== Task description ==
Using only the entries below, copy exactly the lines that begin at the one with "The height and" and end at the one with "globe visibility icon", both included. Drop the pictures.
┌─ Data listing
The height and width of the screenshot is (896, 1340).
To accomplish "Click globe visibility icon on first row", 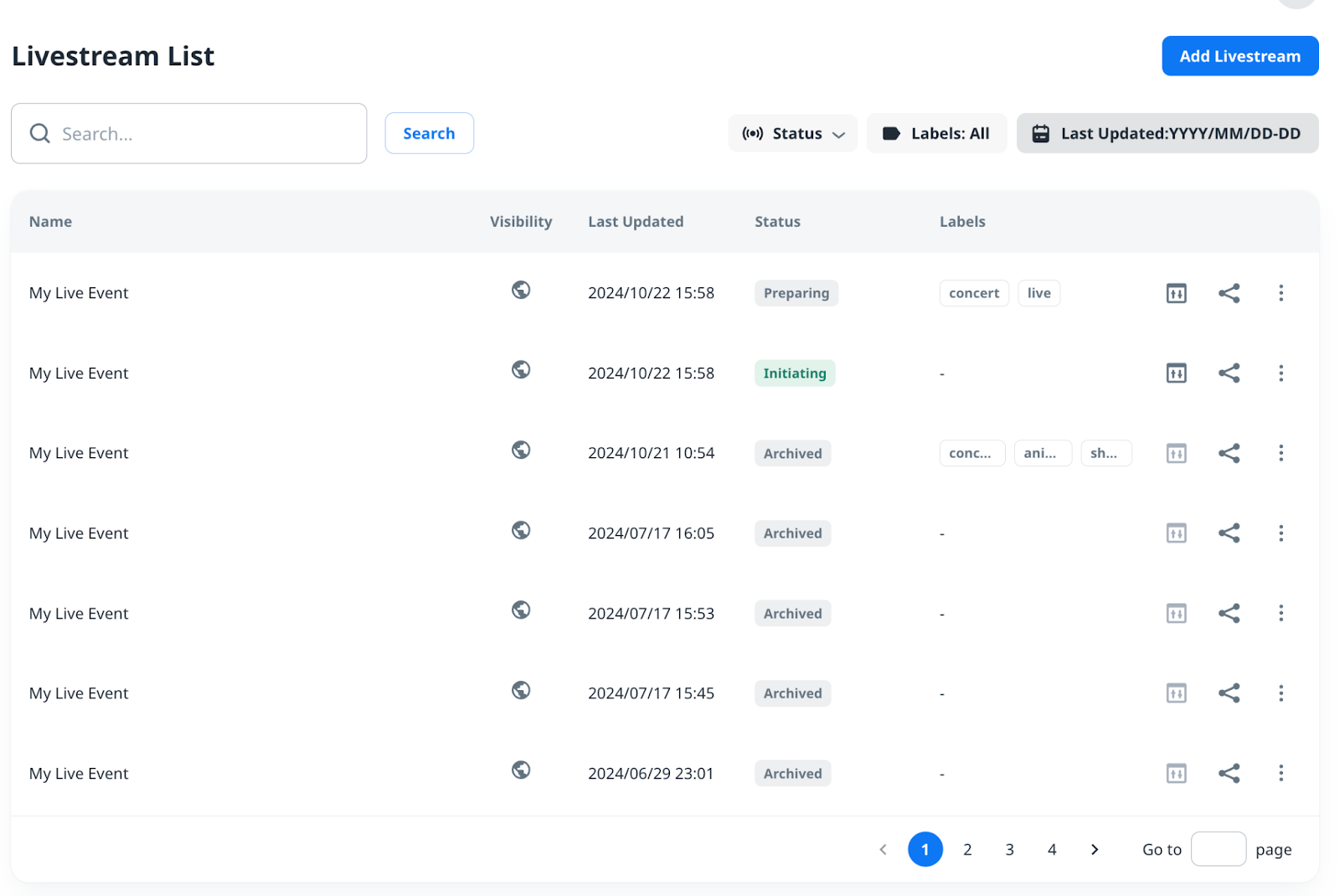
└─
┌─ Data listing
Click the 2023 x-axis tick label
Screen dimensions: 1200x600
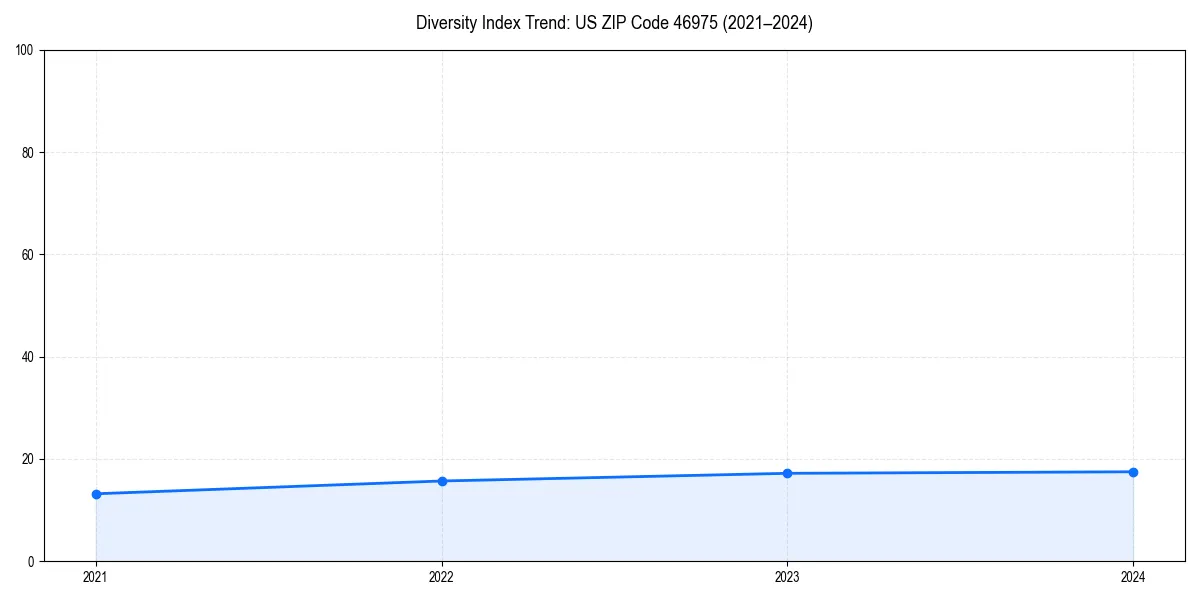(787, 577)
└─
== Exercise solution ==
The height and width of the screenshot is (896, 1340).
To accomplish "Click globe visibility icon on first row", 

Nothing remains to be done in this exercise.